在1型糖尿病中消除自身抗原特异性B细胞用于克服免疫耐受的缺失
发布时间:2012-10-08 15:12:01浏览次数:3743次来源:吉林大学白求恩第二医院 上海市第六人民医院 摘自:Diabetes. 2012 Aug;61(8):2037-44. Epub 2012 Jun 14.
1型糖尿病是由免疫介导的胰岛素产生细胞-胰岛β细胞的破坏引起的。T细胞直接介导了β细胞的破坏。然而临床试验也揭示了B细胞在1型糖尿病中的重要作用。对于新诊断的1型糖尿病患者,消除总的B细胞可以保持胰岛功能并且具有干扰胰岛素自身抗体形成的倾向。对于1型糖尿病的治疗,通过消除自身抗原特异性B细胞来替代总的B细胞的消除是令人瞩目的一个转变。为了识别在1型糖尿病中起关键作用的自身免疫性B细胞的特征,作者选择重链B细胞受体(BCR)的转基因(VH125Tg)小鼠来追踪B细胞多克隆谱系中与胰岛素结合的B细胞。在非自身免疫性VH125Tg/C57BL/6小鼠和WT/NOD自身免疫性小鼠的外周血中胰岛素特异性B细胞非常稀少,然而其在VH125Tg/NOD小鼠成熟β细胞中却占据了1%的比例。本研究以WT/NOD或 VH125Tg/NOD小鼠为研究对象,应用抗胰岛素单克隆抗体mAb123进行短期(100 mg,每周1次,连续3周)和长期(100mg,从3周龄起隔周1次直至疾病研究结束)的治疗,对照组则应用IgG1同型对照抗体进行治疗,通过获取骨髓及脾淋巴细胞等,并应用细胞分离培养以及流式细胞学进行分析,观察并探讨mAb123对1型糖尿病发病的影响。研究结果显示在VH125Tg/NOD小鼠中,抗胰岛素β细胞逃避转变为成熟多克隆形式的频率增加。在抗胰岛素B细胞中,自身抗原上调了CD86分子的表达,提示抗胰岛素B细胞保留了由BCR诱导的潜在的与T细胞交流的能力,但并无胰岛素自身抗体的分泌。在体内,给予抗胰岛素抗体mAb123选择性的消除了胰岛素反应性B细胞,并且预防了WT/NOD小鼠1型糖尿病的发生。出乎意料的是,尽管增加了BCR的敏感性但发育过程中的B细胞很少被消除。这些发现揭示了1型糖尿病中B细胞是如何逃脱免疫耐受的监视的。mAb123对1型糖尿病患病倾向的纠正作用也是通过消除B细胞的这一特性而实现的,这为寻求自身免疫性疾病的新疗法提供了理论依据。

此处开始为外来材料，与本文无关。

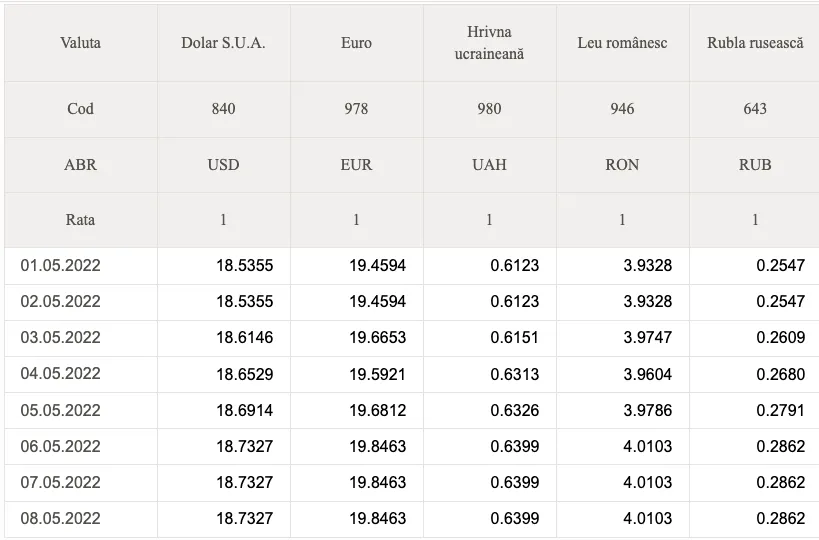Viewport: 819px width, 540px height.
Task: Click the code 946 cell
Action: 622,109
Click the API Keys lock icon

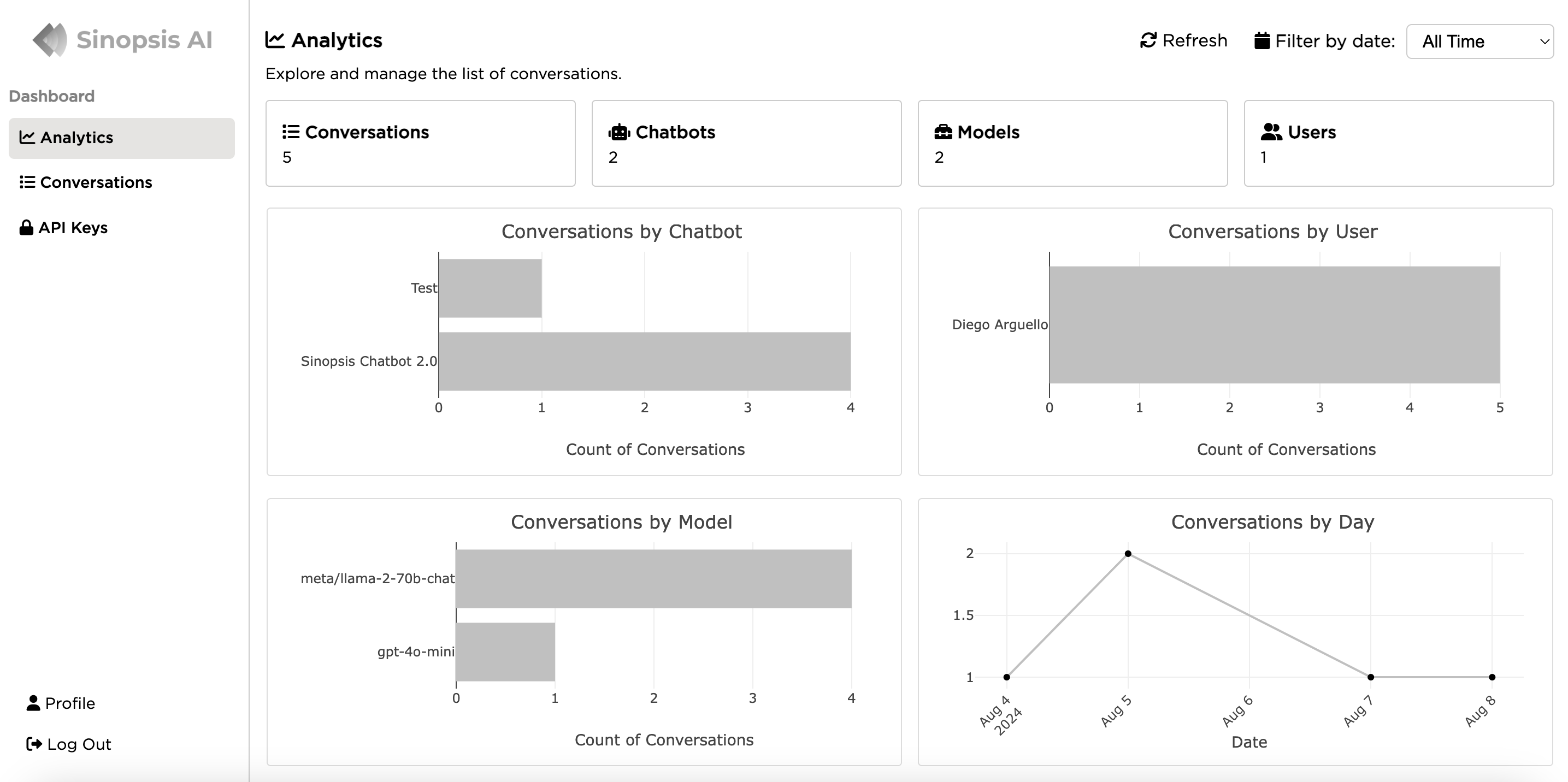[26, 228]
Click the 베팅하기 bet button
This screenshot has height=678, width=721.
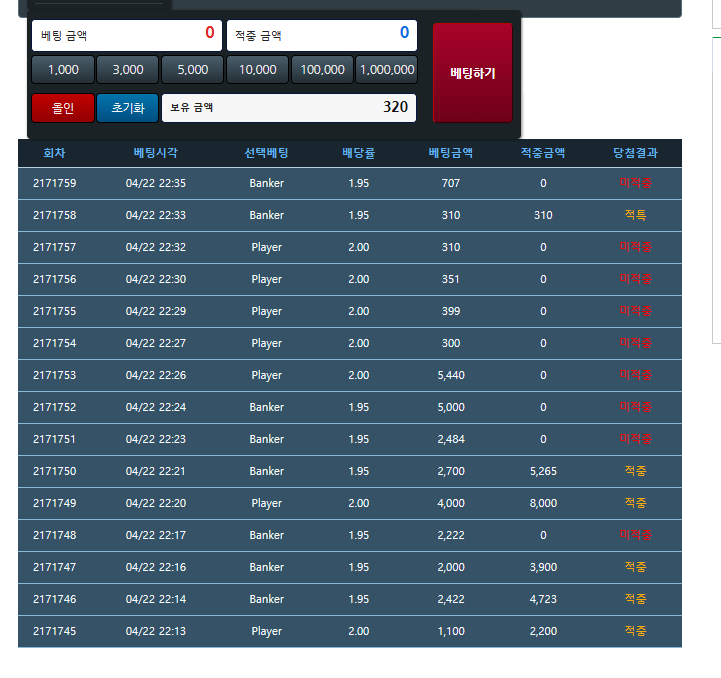[x=472, y=73]
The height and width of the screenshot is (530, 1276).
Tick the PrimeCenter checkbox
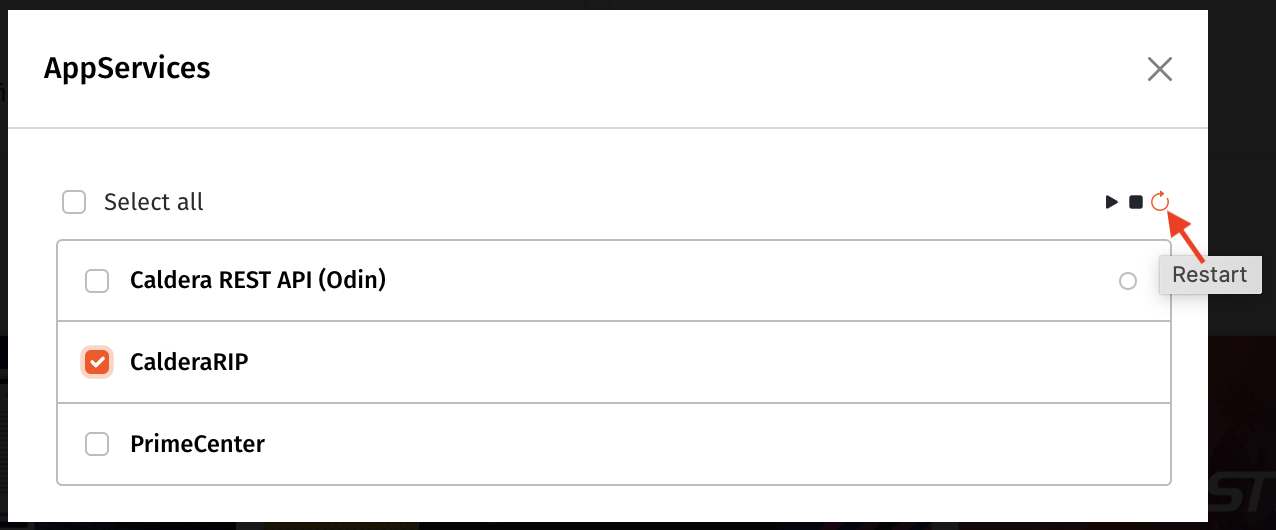(97, 444)
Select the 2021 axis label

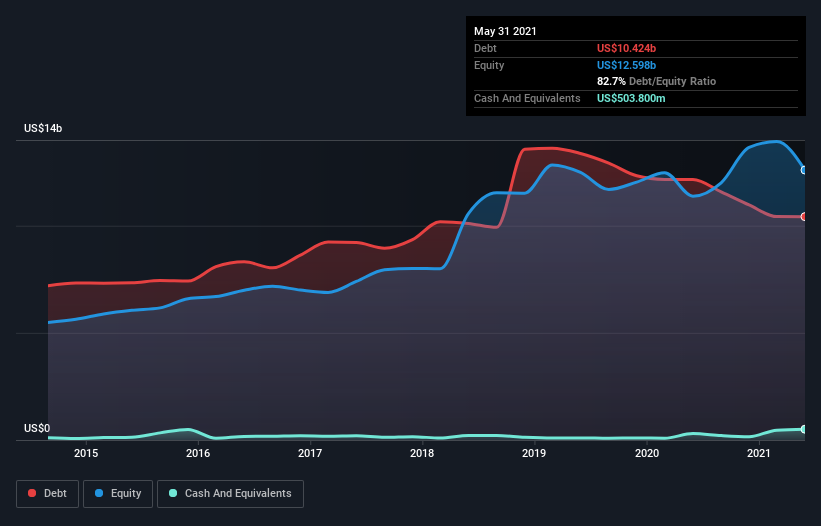pos(759,453)
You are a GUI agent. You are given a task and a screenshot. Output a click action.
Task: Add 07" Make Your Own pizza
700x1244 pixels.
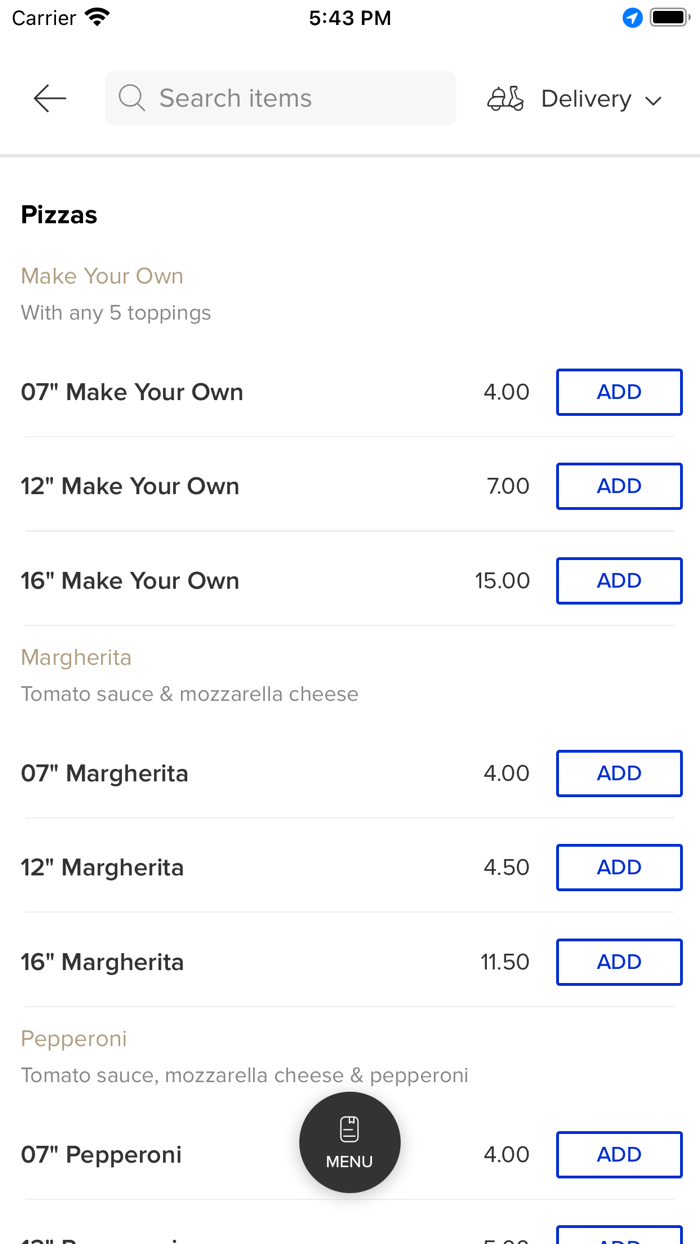point(619,392)
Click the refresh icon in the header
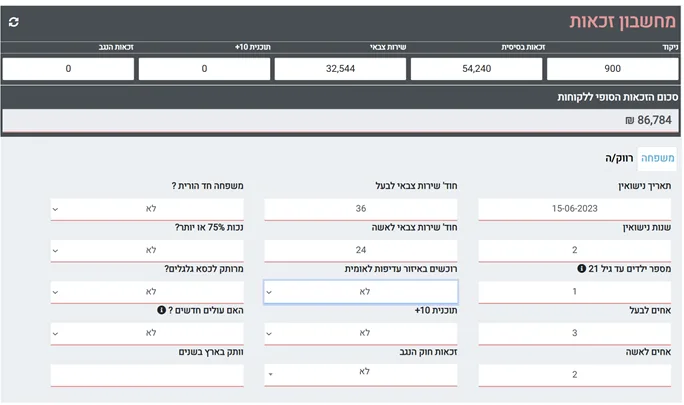This screenshot has width=684, height=405. 14,22
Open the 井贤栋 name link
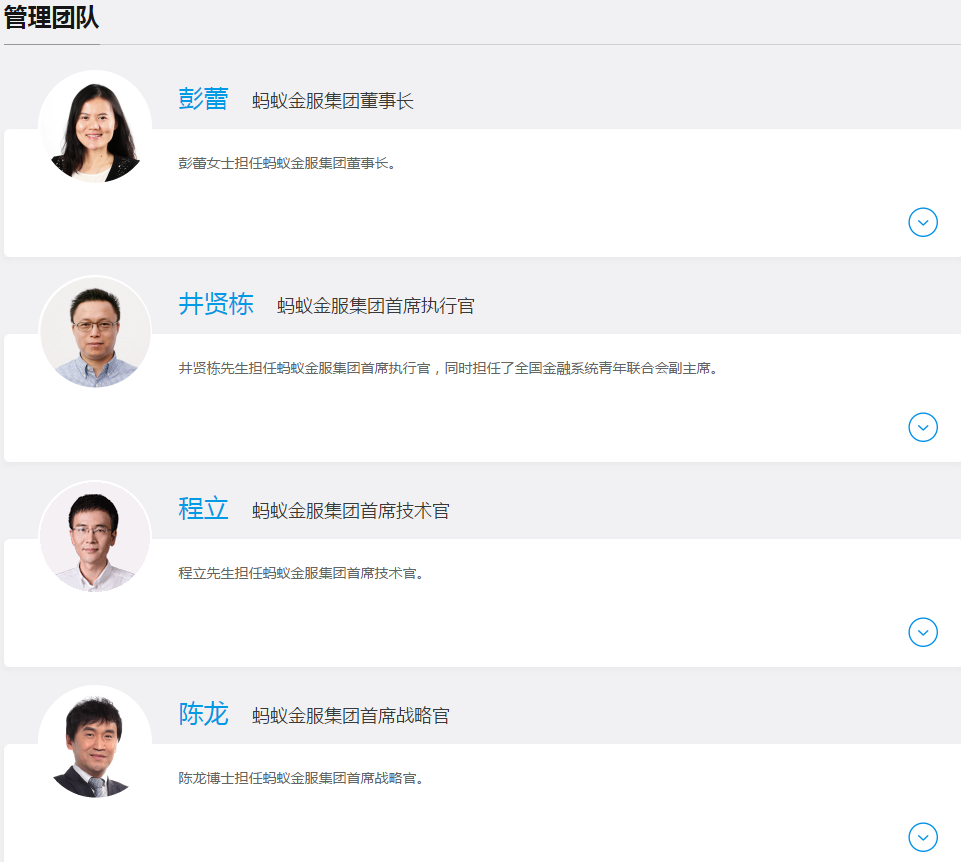The height and width of the screenshot is (862, 961). click(x=216, y=304)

Autoantigen-specific B-cell depletion overcomes failed immune tolerance in type 1 diabetes
Eliminating autoantigen-specific B cells is an attractive alternative to global B-cell depletion for autoimmune disease treatment. To identify the potential for targeting a key autoimmune B-cell specificity in type 1 diabetes, insulin-binding B cells were tracked within a polyclonal repertoire using heavy chain B-cell receptor (BCR) transgenic (VH125Tg) mice. Insulin-specific B cells are rare in the periphery of nonautoimmune VH125Tg/C57BL/6 mice and WT/NOD autoimmune mice, whereas they clearly populate 1% of mature B-cell subsets in VH125Tg/NOD mice. Autoantigen upregulates CD86 in anti-insulin B cells, suggesting they are competent to interact with T cells. Endogenous insulin occupies anti-insulin BCR beginning with antigen commitment in bone marrow parenchyma, as identified by a second anti-insulin monoclonal antibody. Administration of this monoclonal antibody selectively eliminates insulin-reactive B cells in vivo and prevents disease in WT/NOD mice. Unexpectedly, developing B cells are less amenable to depletion, despite increased BCR sensitivity. These findings exemplify how a critical type 1 diabetes B-cell specificity escapes immune tolerance checkpoints. Disease liability is corrected by eliminating this B-cell specificity, providing proof of concept for a novel therapeutic approach for autoimmune disease.